VISTECH - SRM hackathon project
Commits combined to remove extra data
'AI Tech for the Visually Impaired'
The problem Vistech solves:
Limited Environmental Awareness: Visually impaired individuals often struggle to perceive and understand their surroundings, leading to a lack of awareness about objects, people, and potential obstacles in their path. Our app's environment description features provide real-time information about the environment, allowing users to better navigate and interact with their surroundings.

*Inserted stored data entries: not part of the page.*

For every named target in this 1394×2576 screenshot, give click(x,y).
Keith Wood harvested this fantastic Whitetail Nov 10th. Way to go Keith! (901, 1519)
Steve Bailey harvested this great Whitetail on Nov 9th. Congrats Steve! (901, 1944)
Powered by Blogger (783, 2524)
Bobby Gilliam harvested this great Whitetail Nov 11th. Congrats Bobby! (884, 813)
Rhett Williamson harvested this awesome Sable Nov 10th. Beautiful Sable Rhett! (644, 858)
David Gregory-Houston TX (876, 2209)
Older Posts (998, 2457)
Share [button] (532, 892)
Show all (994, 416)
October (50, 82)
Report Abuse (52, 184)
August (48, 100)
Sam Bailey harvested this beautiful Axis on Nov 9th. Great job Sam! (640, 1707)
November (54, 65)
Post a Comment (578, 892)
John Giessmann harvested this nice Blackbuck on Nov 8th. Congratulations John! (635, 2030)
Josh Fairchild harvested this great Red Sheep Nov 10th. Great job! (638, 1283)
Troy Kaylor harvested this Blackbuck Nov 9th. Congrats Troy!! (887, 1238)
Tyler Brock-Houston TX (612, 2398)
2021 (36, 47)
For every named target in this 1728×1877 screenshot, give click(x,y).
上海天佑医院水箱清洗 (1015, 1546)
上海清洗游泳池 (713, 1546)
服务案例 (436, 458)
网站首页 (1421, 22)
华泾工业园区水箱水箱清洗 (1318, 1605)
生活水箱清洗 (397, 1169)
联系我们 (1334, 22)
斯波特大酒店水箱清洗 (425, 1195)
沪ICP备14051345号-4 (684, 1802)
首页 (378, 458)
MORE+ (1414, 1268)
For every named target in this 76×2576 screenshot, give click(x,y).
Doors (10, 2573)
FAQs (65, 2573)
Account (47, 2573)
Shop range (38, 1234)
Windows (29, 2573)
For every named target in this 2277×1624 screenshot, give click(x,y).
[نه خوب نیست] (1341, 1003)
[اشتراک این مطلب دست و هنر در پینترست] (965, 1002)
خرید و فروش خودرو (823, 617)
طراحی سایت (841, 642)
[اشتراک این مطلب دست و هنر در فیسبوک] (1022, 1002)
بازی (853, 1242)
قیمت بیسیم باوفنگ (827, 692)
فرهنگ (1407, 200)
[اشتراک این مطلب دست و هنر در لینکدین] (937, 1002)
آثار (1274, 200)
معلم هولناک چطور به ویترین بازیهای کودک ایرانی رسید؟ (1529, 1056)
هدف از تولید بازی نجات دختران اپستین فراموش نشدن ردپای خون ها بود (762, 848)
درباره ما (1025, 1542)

Difficulty in Object Identification: Identifying objects without visual cues can be challenging for visually impaired individuals. Our app's object detection and tracking capabilities enable users to recognize and locate objects of interest, empowering them to interact with their environment more effectively.
Navigation Challenges: Moving through unfamiliar or complex environments can be daunting for visually impaired individuals. The path navigation feature in our app offers step-by-step instructions and audio cues, helping users navigate safely and independently, reducing the risk of accidents or getting lost.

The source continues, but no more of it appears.